A panel of local classroom teachers, known as the Storyline Committee, was chosen in 1995 by the museum executive director and board of directors to help determine the content of museum exhibits that would help support history education in the classroom. The result of this design process was a museum that brings history to life for thousands of school children each year. Construction of the 50,000-square-foot facility was completed in fall 1998 and opened to the public in December of the same year. The construction was funded through federal grants, city and state funding, and private donations. Originally called the Center for Southern Life, the museum name was changed to the EarlyWorks Children’s Museum upon its opening.

EarlyWorks Talking Tree Self-guided tours of the museum begin with a short film narrated by Auburn University football star and Alabama native Vincent “Bo” Jackson. From the theater, guests may visit a Native American exhibit featuring the five most significant tribes of Alabama, an exhibit about the life of Helen Keller, and rotating exhibits that include historic clothes, toys, and games. The museum houses a “Talking Tree” that spins tales about southern history, Native American cultures, and noted educator and inventor George Washington Carver. A historically accurate 46-foot keelboat enables visitors of all ages to experience river travel in the 1800s. The Alabama Bandstand offers hands-on over-sized instruments that encourage visitors to “play” music written by Alabama natives. Songs include “Hey, Good Lookin'” by Hank Williams Sr., “What a Difference a Day Makes” by Dinah Washington, and “Alabama,” the official state song, by Julia Strudwick Tutwiler and Edna Gockel-Gussen.

Period Dress-up A talking clock outside a facsimile Alabama courthouse shares state facts, and visitors may try on period hats, bonnets, and clothes inside a nineteenth-century Federal-style house. In the General Store, visitors can pretend to trade their wares, and they can stoke a fire to cook dinner in the Log Cabin. The Victorian House features building blocks to construct historic homes, and a large state map tests visitors on their Alabama knowledge. A cotton exhibit features a working cotton gin and tools, such as toothed cards used to process cotton.
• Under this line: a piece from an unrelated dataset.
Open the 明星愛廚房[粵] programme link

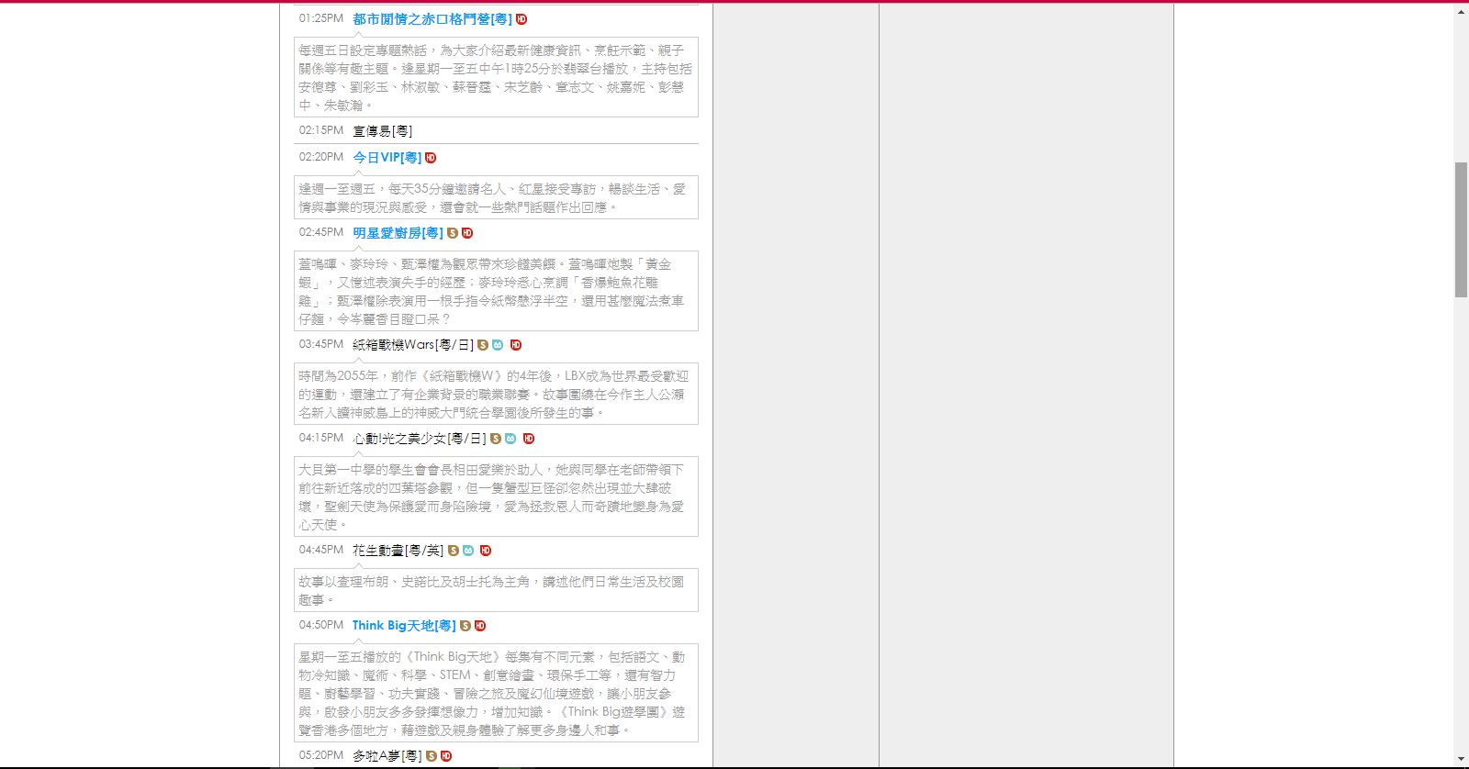[x=398, y=233]
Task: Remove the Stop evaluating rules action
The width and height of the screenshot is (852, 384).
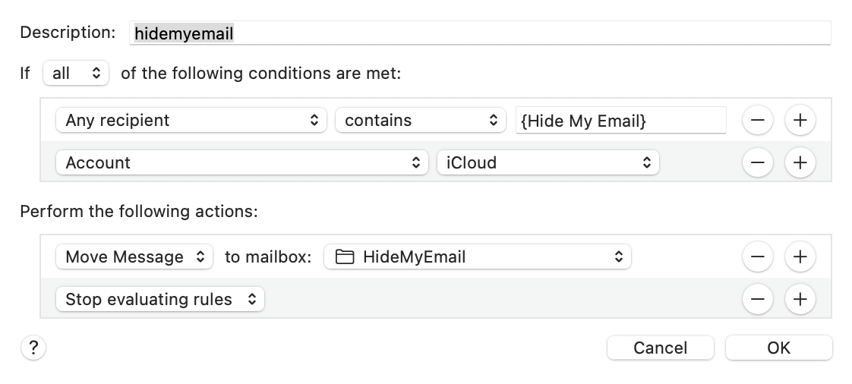Action: (758, 300)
In 2000, the museum added the preschool learning center, “Biscuit’s Backyard.” This specially designed area enables the youngest visitors to play and learn. They may explore farming by picking vegetables in a garden, pretending to milk a dairy cow, and gathering eggs from the chicken coop. These activities teach children that the food they eat does not come from the supermarket. All activities are designed to encourage parental participation and teach through repetition and other strategies.
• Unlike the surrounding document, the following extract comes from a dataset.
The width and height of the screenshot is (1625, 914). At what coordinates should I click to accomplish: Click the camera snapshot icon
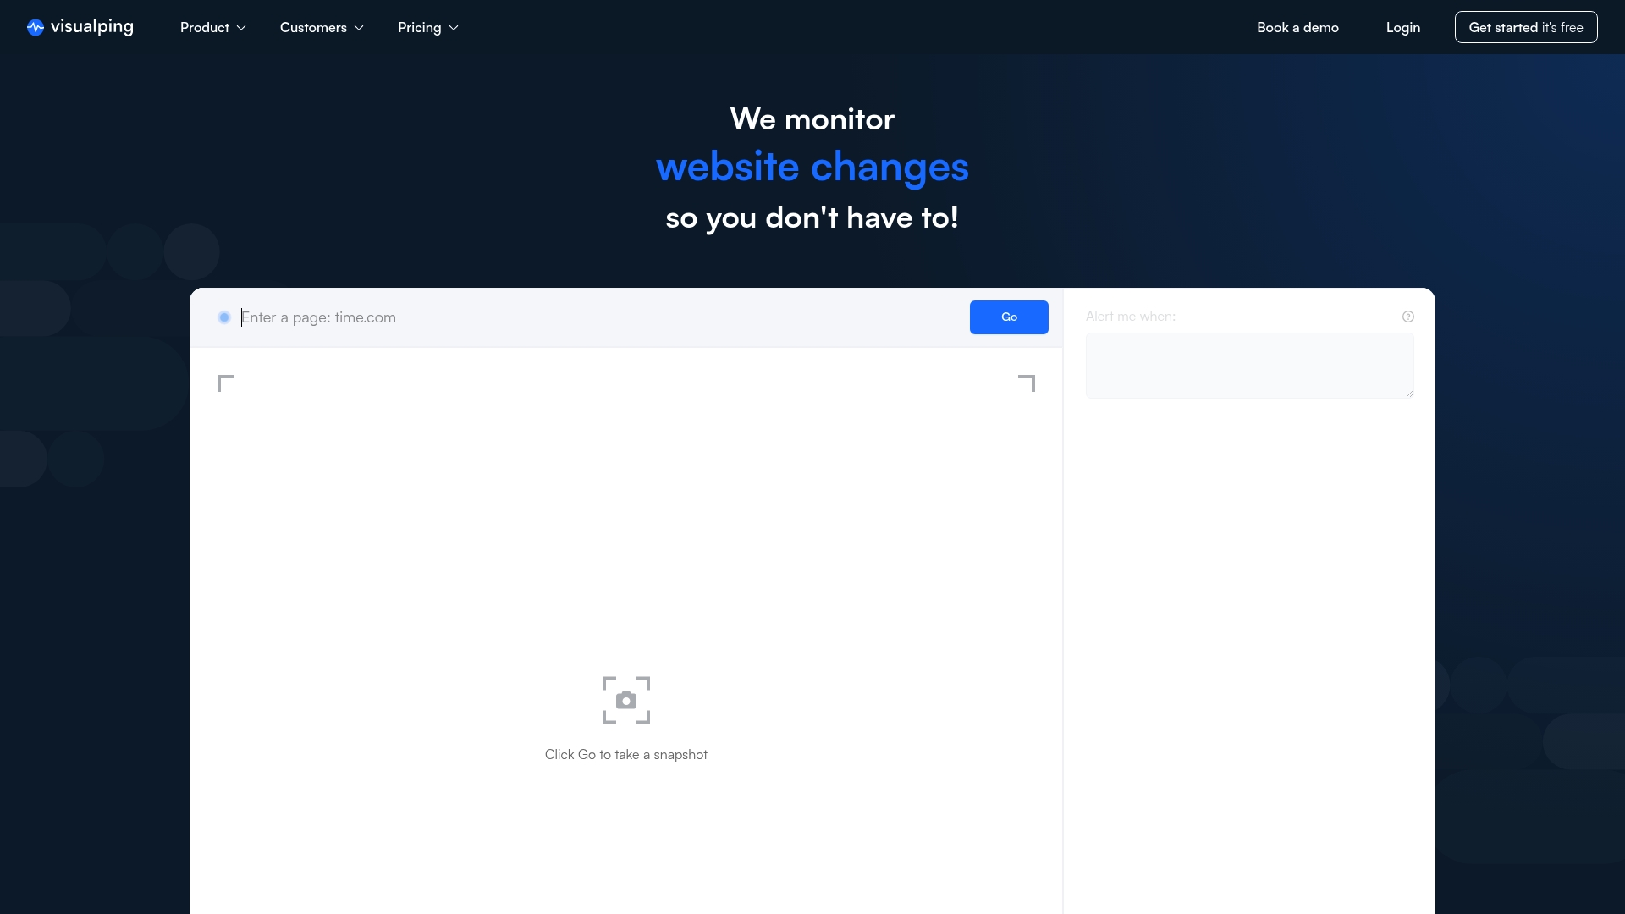pyautogui.click(x=626, y=700)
Keelboat Exhibit History, learning, and play are incorporated into special exhibits as well. The Hall of Presidents offers activities that promote memory skills through presenting facts that make learning fun, such as James Monroe being the first president to ride on a steamboat. Special summertime programming was added in 2016. “The Dog Days of Summer” feature enabled guests to explore the impact that dogs have had on our culture. The exhibit encouraged matching skills and reading and highlighted notable canines such as film star Rin Tin Tin and the dogs that helped with the rescue efforts after the terrorist attacks at the World Trade Center on September 11, 2001.

The EarlyWorks Children’s Museum, along with Alabama Constitution Hall Historic Park and Museum and Historic Depot Park, is part of the EarlyWorks Museums, a non-profit agency of the City of Huntsville.